Cutting a Gate
I was four years old, growing up in Gainesville, Florida when Dr. Ouida Abbott retired from teaching at the University of Florida. We were neighbors; our back yards met along a wire fence. At first we talked to each other through the blue and white morning-glories that climbed the fence. I remember how she grumbled about awful sand spurs and ant hills. “Impossible to get rid of them!” She was so proud of the fabulous nodding sunflowers clustered around the yard. Birds sang in her cherry tree. Must have been ten varieties of birds in that huge tree at any given moment.
I told her about life with three older brothers, a mother who was a writer, and a father who was so busy being a pastor to all the families in our church that he rarely saw his own family. Dr. Abbott, so small under the shade of her big straw hat, had learned how to listen well during her years of teaching at the university. I met her at a time in her life when she was free to talk and listen, face to face. No reason to hurry a conversation between us.
One morning my neighbor came to the fence with work gloves on her hands, gripping wire pliers. She cut the wire that divided our yards. She pulled away the vines and bent the wire’s sharp edges back. I watched as Dr. Abbott made a gate just for me to step through. Then we worked together, clearing a path from the new gate to her back door. We placed large smooth stones a step apart, beside the rose bed, and across the lawn. She leaned on her rake as she wiped her face with her forearm, “This is the way you will come to visit me.”
We pulled weeds on our knees. She chopped firewood and I stacked it in her shed. We sat on her red velvet couch in her library and read books to each other. We sat in the sewing room upstairs, where she taught me how to crochet. We sat side by side on the front porch swing and watched traffic sail by on University Boulevard. She made taffy and we pulled it by the wood burning stove in her kitchen. Always she listened to me and I came to believe there was value in what I had to say.

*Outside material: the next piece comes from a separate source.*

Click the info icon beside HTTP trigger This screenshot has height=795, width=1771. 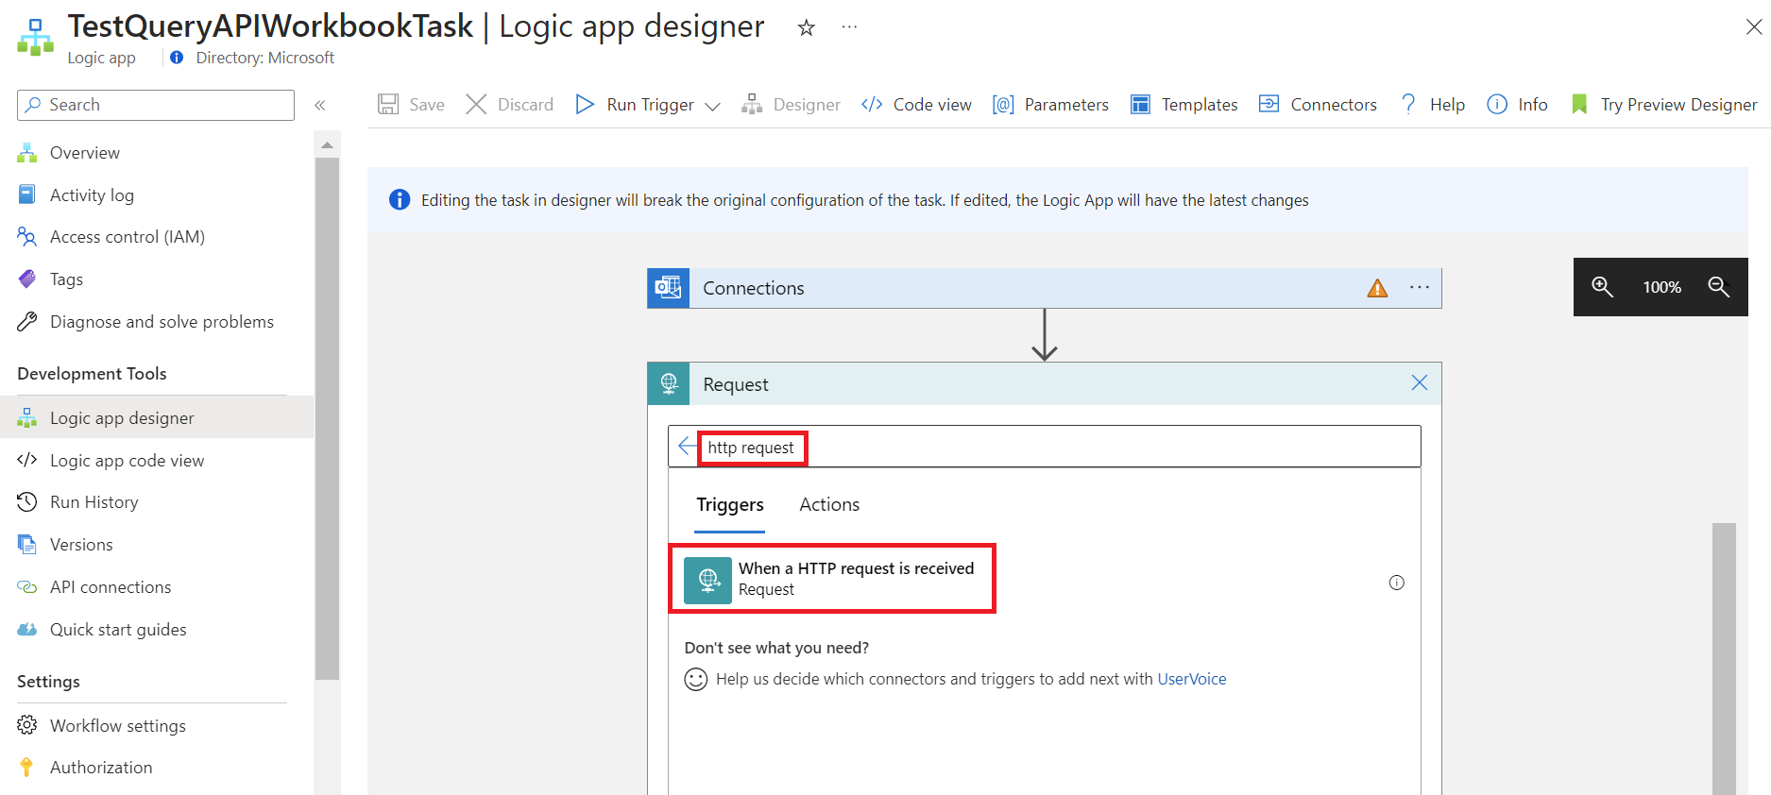[x=1396, y=583]
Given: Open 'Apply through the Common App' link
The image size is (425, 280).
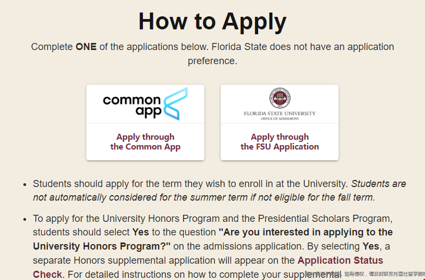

I remember the wrinkled folds of skin around her lips, the crack in her aging voice, how wisps of gray hair refused to be trapped in the bun on the back of her head. A green wicker rocker in the kitchen was filled with worn out cushions and pillows that made room for both of us when everything else had been said. We rocked without a word, creaking back and forth.
This I believe: We all need a neighbor like Dr. Abbott, somebody willing to cut a gate and make a way for us to see how valuable we are.